-- START --

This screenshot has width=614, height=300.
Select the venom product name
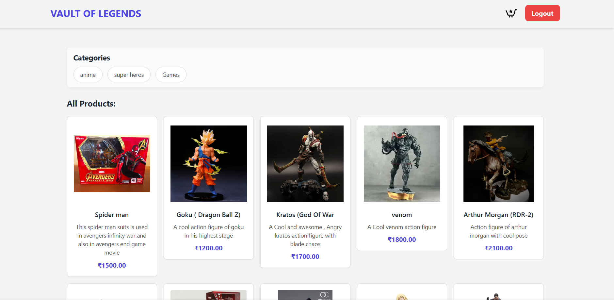pos(402,215)
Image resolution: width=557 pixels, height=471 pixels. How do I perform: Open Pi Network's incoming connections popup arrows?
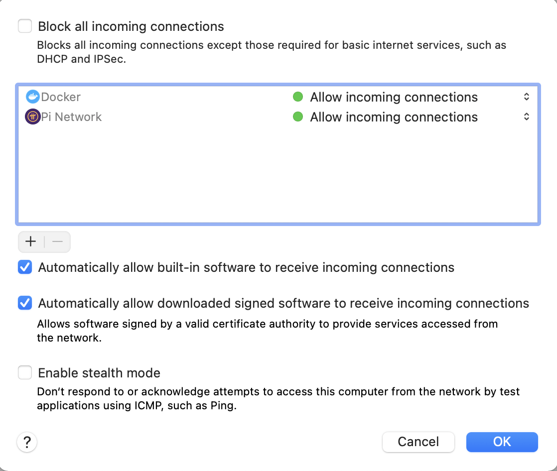tap(527, 117)
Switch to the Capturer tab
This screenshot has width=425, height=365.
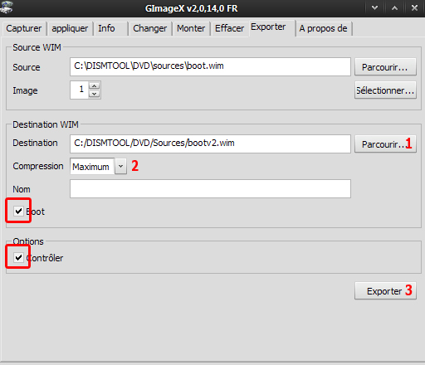(x=24, y=28)
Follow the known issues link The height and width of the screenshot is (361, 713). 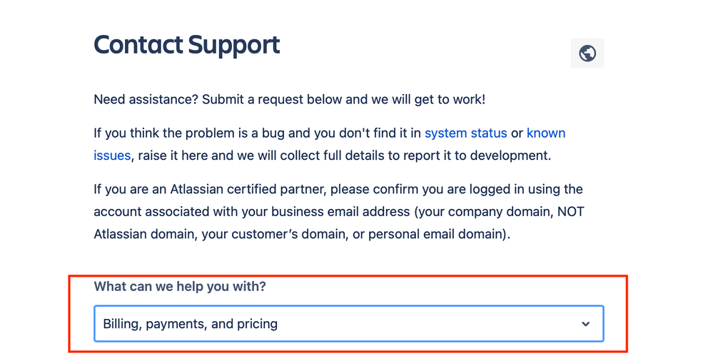tap(546, 133)
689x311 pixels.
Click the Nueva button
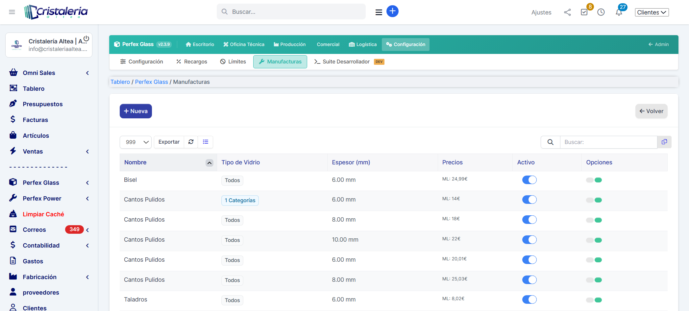click(135, 111)
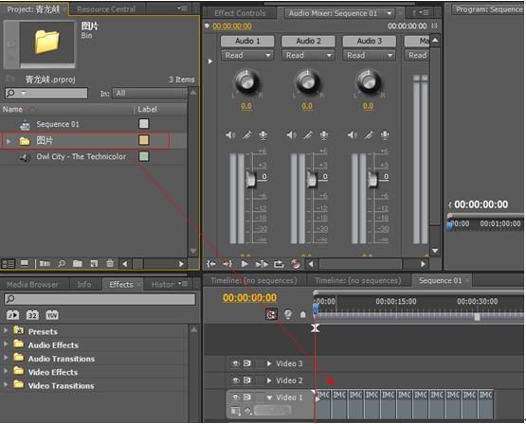The width and height of the screenshot is (526, 424).
Task: Hide the Video 3 track output
Action: [x=236, y=363]
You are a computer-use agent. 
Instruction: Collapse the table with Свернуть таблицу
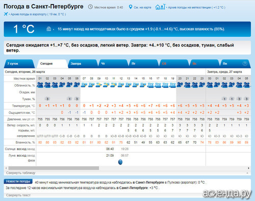pos(21,173)
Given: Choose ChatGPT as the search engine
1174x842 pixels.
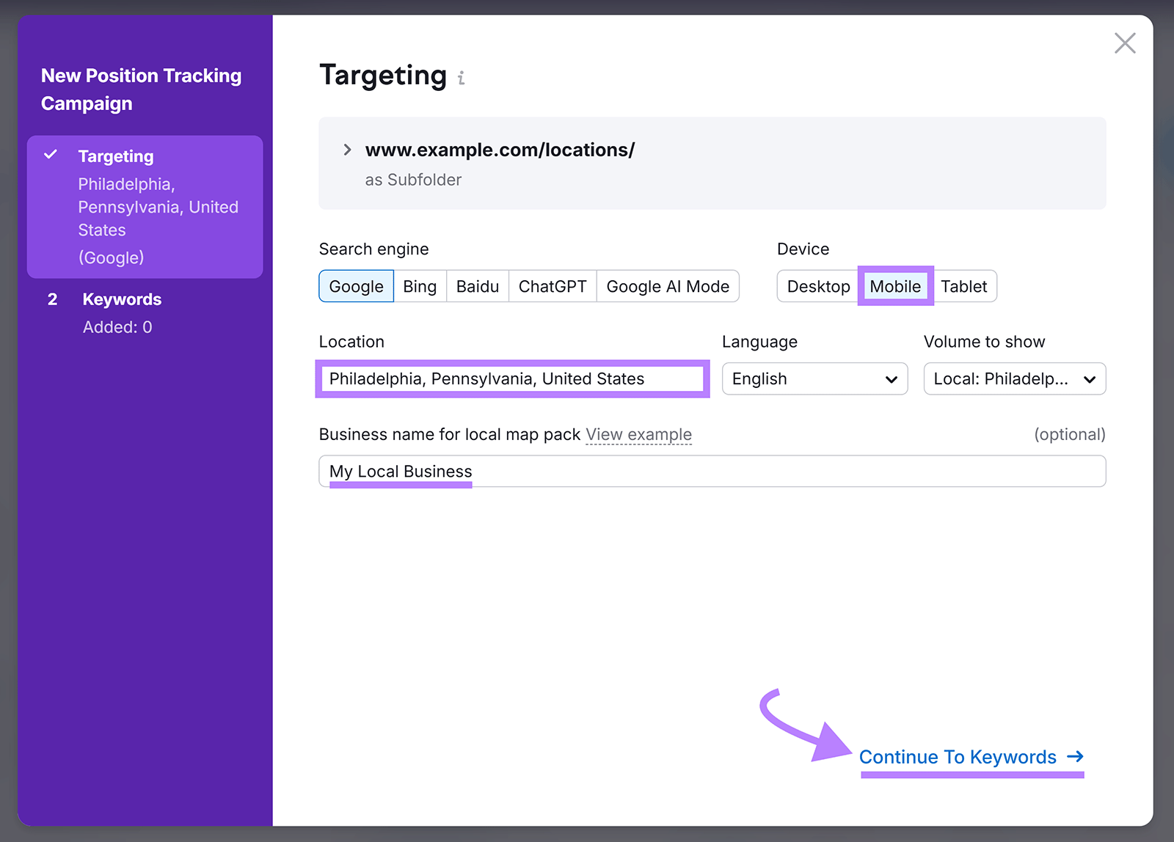Looking at the screenshot, I should tap(552, 286).
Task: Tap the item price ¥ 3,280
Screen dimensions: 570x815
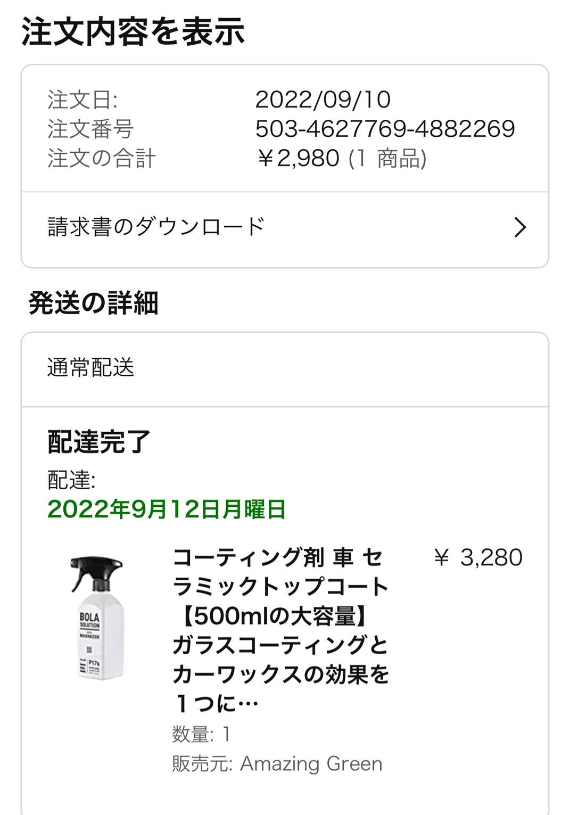Action: 477,557
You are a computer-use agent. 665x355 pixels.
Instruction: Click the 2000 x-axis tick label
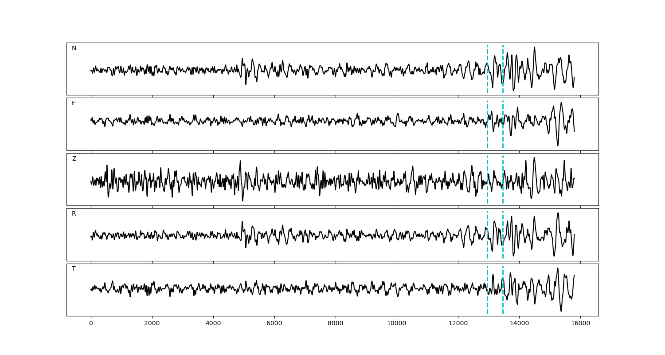tap(152, 324)
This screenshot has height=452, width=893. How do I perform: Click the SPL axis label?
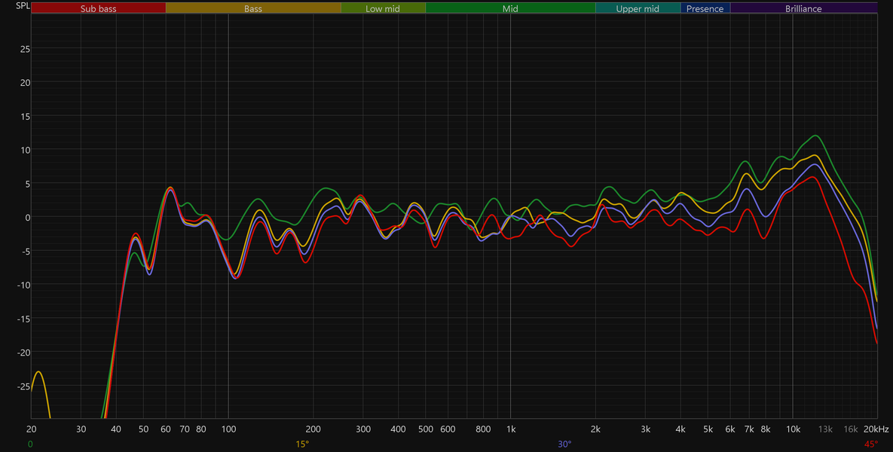pos(23,6)
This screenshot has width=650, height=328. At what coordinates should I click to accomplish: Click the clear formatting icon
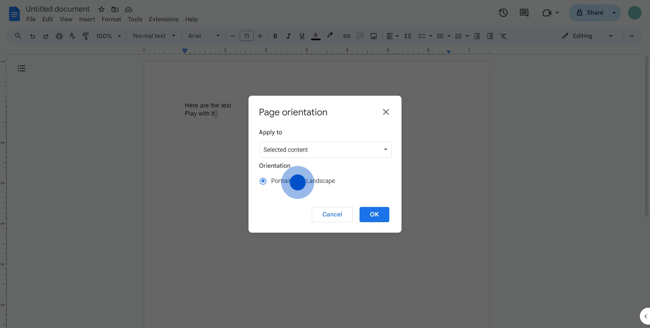pos(503,36)
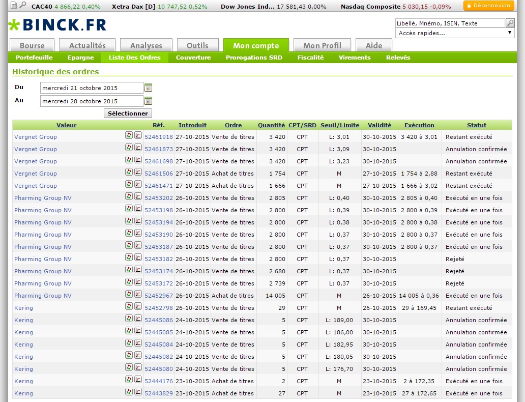Click the Sélectionner button

pyautogui.click(x=128, y=113)

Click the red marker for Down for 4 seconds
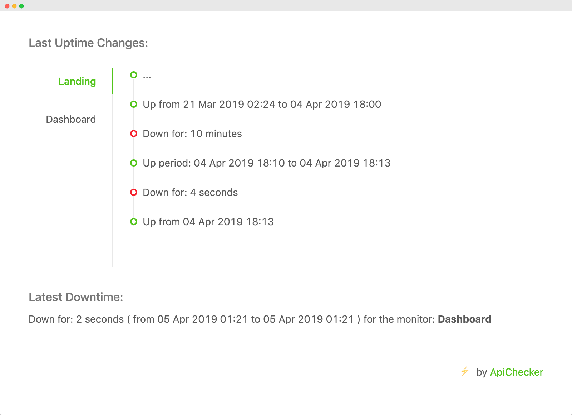(134, 192)
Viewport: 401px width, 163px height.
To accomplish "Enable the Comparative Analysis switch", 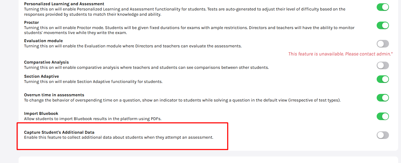I will (x=383, y=65).
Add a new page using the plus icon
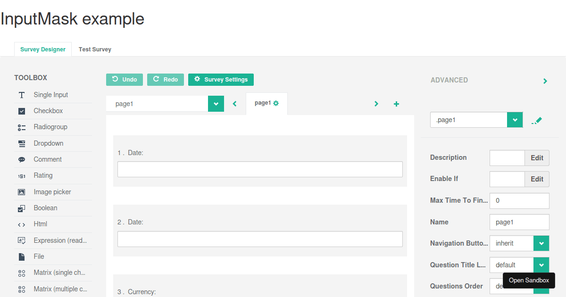The height and width of the screenshot is (297, 566). click(x=396, y=104)
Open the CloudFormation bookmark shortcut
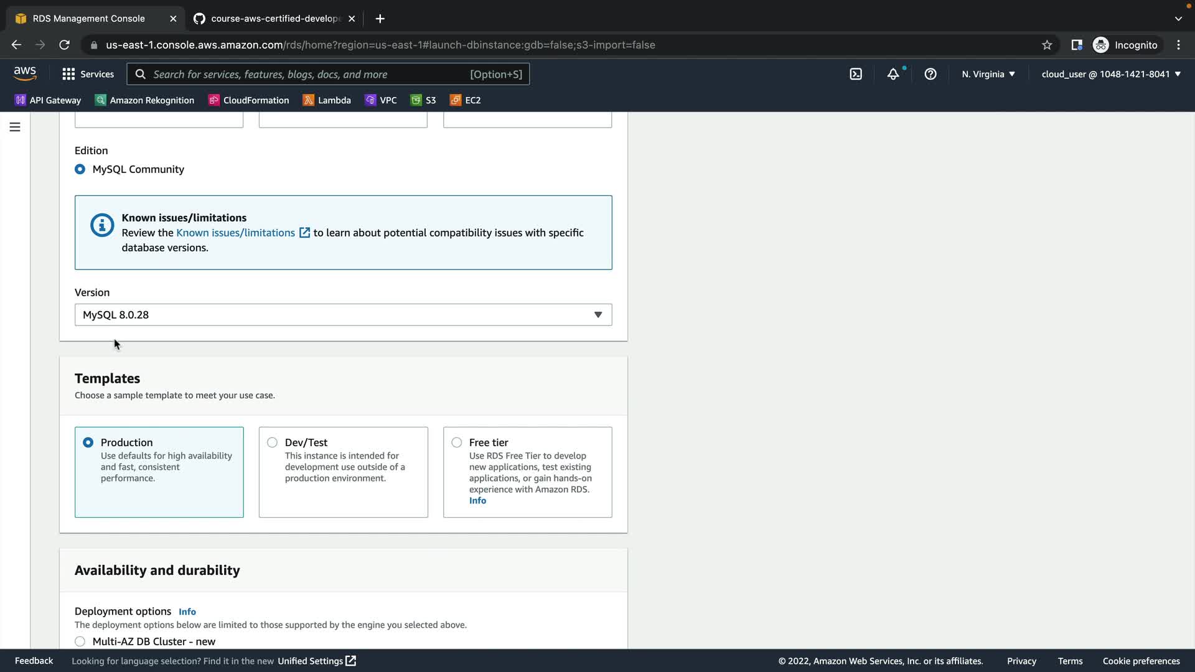1195x672 pixels. 249,100
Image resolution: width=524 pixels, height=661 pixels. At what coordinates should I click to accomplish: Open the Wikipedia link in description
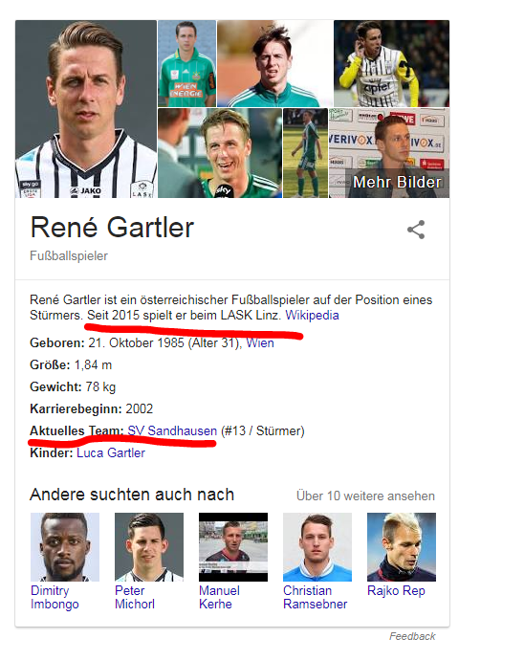click(x=312, y=316)
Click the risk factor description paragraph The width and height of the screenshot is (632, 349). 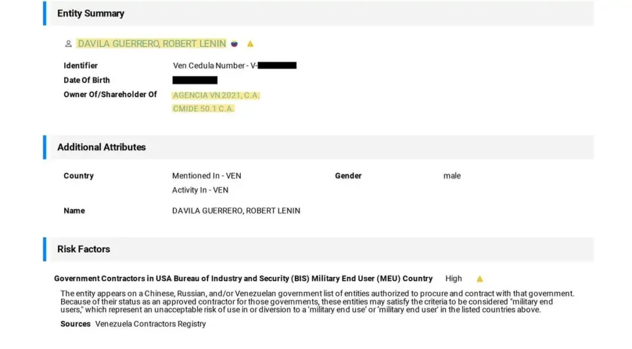(x=317, y=301)
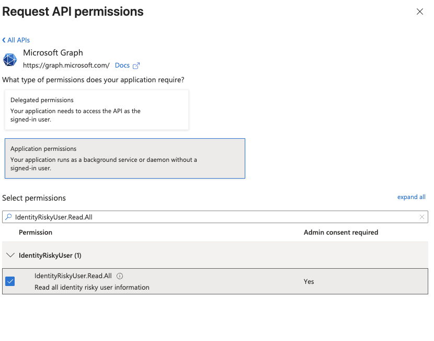Image resolution: width=434 pixels, height=341 pixels.
Task: Go back to All APIs
Action: [18, 40]
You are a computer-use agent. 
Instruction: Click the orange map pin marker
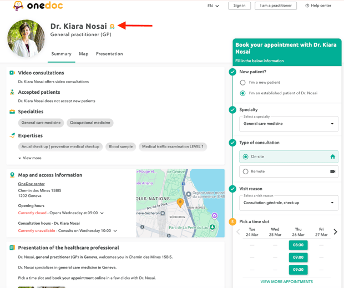point(180,203)
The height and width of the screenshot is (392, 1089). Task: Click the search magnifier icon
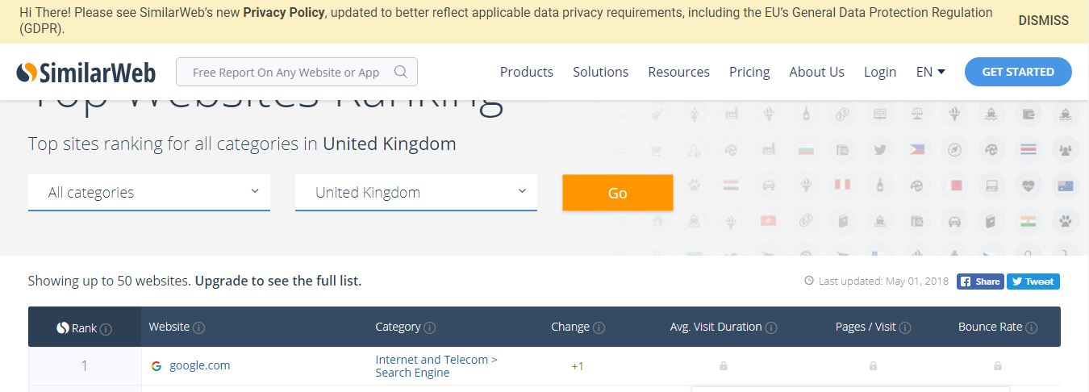pyautogui.click(x=401, y=72)
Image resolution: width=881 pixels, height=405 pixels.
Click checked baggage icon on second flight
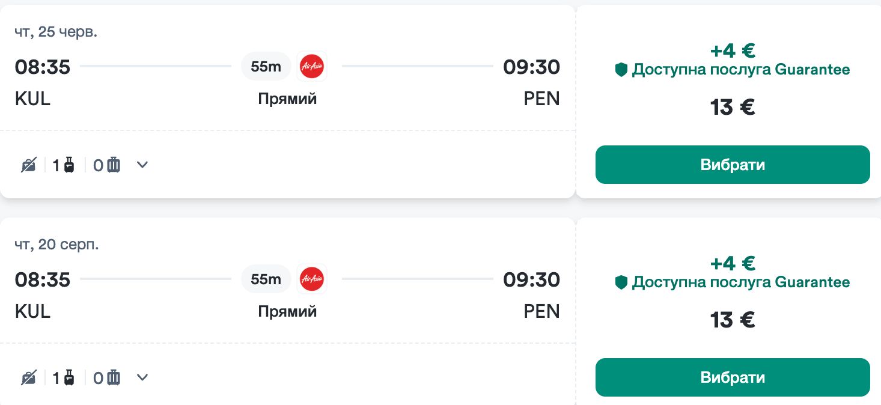point(114,377)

-- END --

* _Problem requirements_:
Return every line above that contains the string "icon", copying each line in full.

* _Expected output_:
This screenshot has width=650, height=328. At what coordinates should I click to accomplish: Click the clear formatting icon
Add a new page using the plus icon
The height and width of the screenshot is (392, 1089). Task: Click the search magnifier icon
Click checked baggage icon on second flight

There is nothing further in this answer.